At U.S. Xpress, he began with a pilot project to identify, collect and clean data associated with truck idling time. Much of the data came from truck engines, through DriverTech, and the idling time data itself was fairly clean, Leonard said. But it had to be related to other data before it would be useful.
“We had to create a small subset of information around the trucks and the drivers, and then cleanse that information,” Leonard said. “To produce the idle report, we needed to have the truck number. We needed to know who the driver was, who the fleet manager was, what region the truck operated in.”
There were a lot of elements to pull together, and it took some digging to find them all, he said. “DriverTech had the truck ID, for example, but didn’t identify the fleet manager accountable for that particular truck.”
The project took six weeks to complete and two weeks to test. “We had to run a lot of information through cleansing routines, and there were quality processes that we put in place,” Leonard said. “I knew I had to do something in six to eight weeks to prove that you can install and use a tool like Informatica and show the results. In trucking, you can talk all you want, but you’d better bring something to the table.”
What Leonard and his team brought to the table were reports backed by sound data estimated to save U.S. Xpress $6 million a year across its fleet of 9,200 trucks. The data quality software he installed paid for itself within three months.
“We contacted one fleet manager and told him he had a parked truck that had been idling for three days,” Leonard said. “He said, ‘If I had a truck idling for three days, I’d know about it.’ Then he walked out and there it was. Somebody parked it and left it running.”
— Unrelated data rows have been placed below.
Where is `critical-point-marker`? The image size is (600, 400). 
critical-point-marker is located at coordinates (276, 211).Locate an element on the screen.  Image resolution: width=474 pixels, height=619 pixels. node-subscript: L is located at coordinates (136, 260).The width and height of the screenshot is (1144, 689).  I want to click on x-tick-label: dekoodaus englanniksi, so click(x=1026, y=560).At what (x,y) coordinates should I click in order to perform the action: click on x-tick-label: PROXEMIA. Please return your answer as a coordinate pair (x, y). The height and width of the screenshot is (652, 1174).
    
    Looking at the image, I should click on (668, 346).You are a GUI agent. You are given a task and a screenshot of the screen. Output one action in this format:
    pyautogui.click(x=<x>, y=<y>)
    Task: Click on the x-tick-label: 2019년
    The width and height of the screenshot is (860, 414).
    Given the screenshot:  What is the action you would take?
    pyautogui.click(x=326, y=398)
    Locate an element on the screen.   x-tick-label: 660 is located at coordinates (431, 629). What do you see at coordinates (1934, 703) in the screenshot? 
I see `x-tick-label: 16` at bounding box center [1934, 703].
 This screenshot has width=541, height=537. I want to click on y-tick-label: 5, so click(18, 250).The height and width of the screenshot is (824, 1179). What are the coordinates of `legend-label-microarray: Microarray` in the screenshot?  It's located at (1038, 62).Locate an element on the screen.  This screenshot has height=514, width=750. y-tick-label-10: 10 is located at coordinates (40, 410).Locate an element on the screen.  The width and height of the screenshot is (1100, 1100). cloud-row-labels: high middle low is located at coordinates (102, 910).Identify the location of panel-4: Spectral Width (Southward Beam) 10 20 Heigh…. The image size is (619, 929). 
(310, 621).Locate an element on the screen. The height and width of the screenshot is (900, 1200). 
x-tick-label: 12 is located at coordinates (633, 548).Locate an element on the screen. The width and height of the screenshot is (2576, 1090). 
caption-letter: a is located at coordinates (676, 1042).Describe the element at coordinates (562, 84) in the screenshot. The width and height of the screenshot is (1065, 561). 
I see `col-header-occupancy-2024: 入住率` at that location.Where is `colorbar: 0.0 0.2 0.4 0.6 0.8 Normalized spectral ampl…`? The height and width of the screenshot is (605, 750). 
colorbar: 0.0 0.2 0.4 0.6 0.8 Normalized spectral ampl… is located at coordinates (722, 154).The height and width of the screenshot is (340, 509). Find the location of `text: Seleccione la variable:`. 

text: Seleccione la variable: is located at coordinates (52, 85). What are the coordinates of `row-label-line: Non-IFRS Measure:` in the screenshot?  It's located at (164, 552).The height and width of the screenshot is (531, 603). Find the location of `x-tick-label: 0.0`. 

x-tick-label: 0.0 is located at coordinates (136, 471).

From idling, the data quality initiative expanded to embrace all maintenance, operations and customer relations management. “We’ve been looking at silos of maintenance data,” Leonard said, and knocking those silos down to better manage the company’s most basic asset: its trucks. One maintenance “data-mart” and six executive dashboards replaced more than 400 reports, he said, allowing managers to quickly identify what service is due, which parts repeatedly fail, and more.
Cleaning and integrating the data gave managers a better idea of what they can get out of a truck, he said. “They’re getting a better understanding of how we use that truck, and starting to change their thoughts about how they manage that asset.”
That’s not an easy process, he said. “Sometimes people look at the data and say, ‘That’s wrong,’ but I’m not telling you what’s right or wrong, just what the data is telling you.”